In 2010, China is expected to import about 130 million metric tons of coal, and that number could grow to 162 million metric tons in 2011. The country is trying to reduce its dependence on coal, but the rapidly growing economy won’t slow down enough for cleaner energy to catch up. There are two ways to deal with that, and a pair of Chinese miners have each decided to try one.
Puda Coal Inc. (AMEX: PUDA) has announced a secondary public offering of 7.85 million shares priced at $12/share. The offering is being led by Macquarie Capital and Brean Murray, Carret & Co. as joint lead managers and bookrunners, which have an over-allotment option purchase an additional 1.15 million shares. Expected net proceeds of about $88.3 million will be used “to fund previously announced coal mine acquisitions and their consolidation and construction.” This approach could be called the ‘bigger-dig’ solution.
Datong Coal Mining Group has decided on a different route. It has entered a “cooperation agreement” with China Recycling Energy Corp. (NASDAQ: CREG) under which the companies will offer “energy solution services, energy audits, energy conservation plans, project investments and operation management” services to customers. In addition, the companies will integrate China Recycling’s top-gas recovery turbine technology to capture the energy in the waste streams of big coal users like power, cement, and steel plants.

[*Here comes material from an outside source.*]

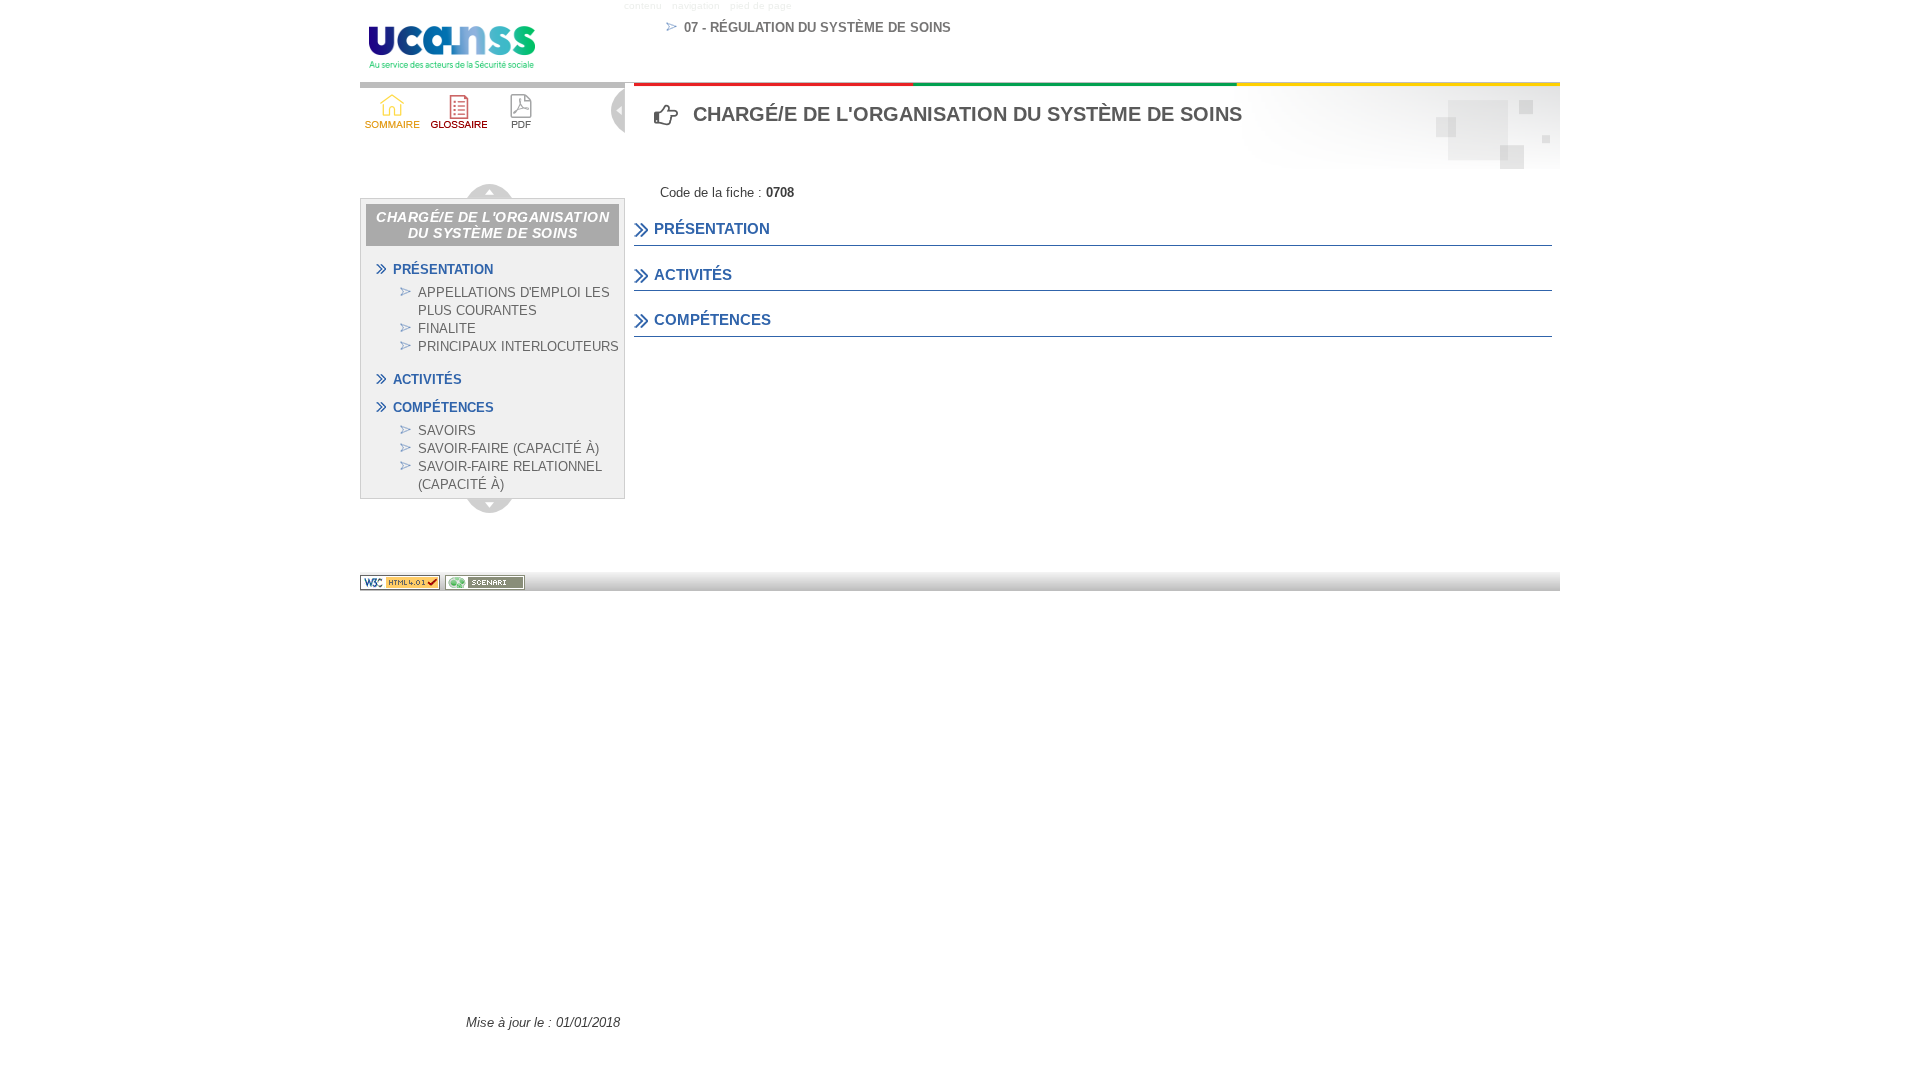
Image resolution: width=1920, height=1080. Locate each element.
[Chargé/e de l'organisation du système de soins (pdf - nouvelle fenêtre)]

The waste streams consist primarily of heat, which the company’s turbines capture and use to generate electricity. China Recycling also makes a waste gas power generation system that uses the waste stream from coal mining and oil refining to generate electricity. The electricity then can be used to reduced the demand from heavy users like steel and cement plants, reducing overall demand for electricity and lowering costs for the steel and cement makers. Lower demand also means less coal needs to be mined.
Datong’s agreement with China Recycling is not a huge deal yet, but it demonstrates a willingness by a coal producer to consider something that is not just a bigger dig. Chinese coal mining giants China Shenhua Energy Co. Ltd. (OTC: CSUAY) and China Coal Energy Co. (OTC: CCOZY), both holdings of the Market Vectors Coal ETF (NYSE: KOL), are also preparing major expansions of their mining efforts.
The bigger-dig companies may have chosen the wrong time to expand. The rising cost of electrical power has led the government to cap contract coal prices for 2011 at 2010 levels. Spot prices are not affected by the cap, which seems like it might help coal producers. It won’t though, because the lower contract pricing will hold spot prices down too.
Puda shares are down more than -15% today on more than 9 times normal volume. Investors really don’t like secondary share offerings. In contrast, China Recycling shares are up by about 15% on light volume.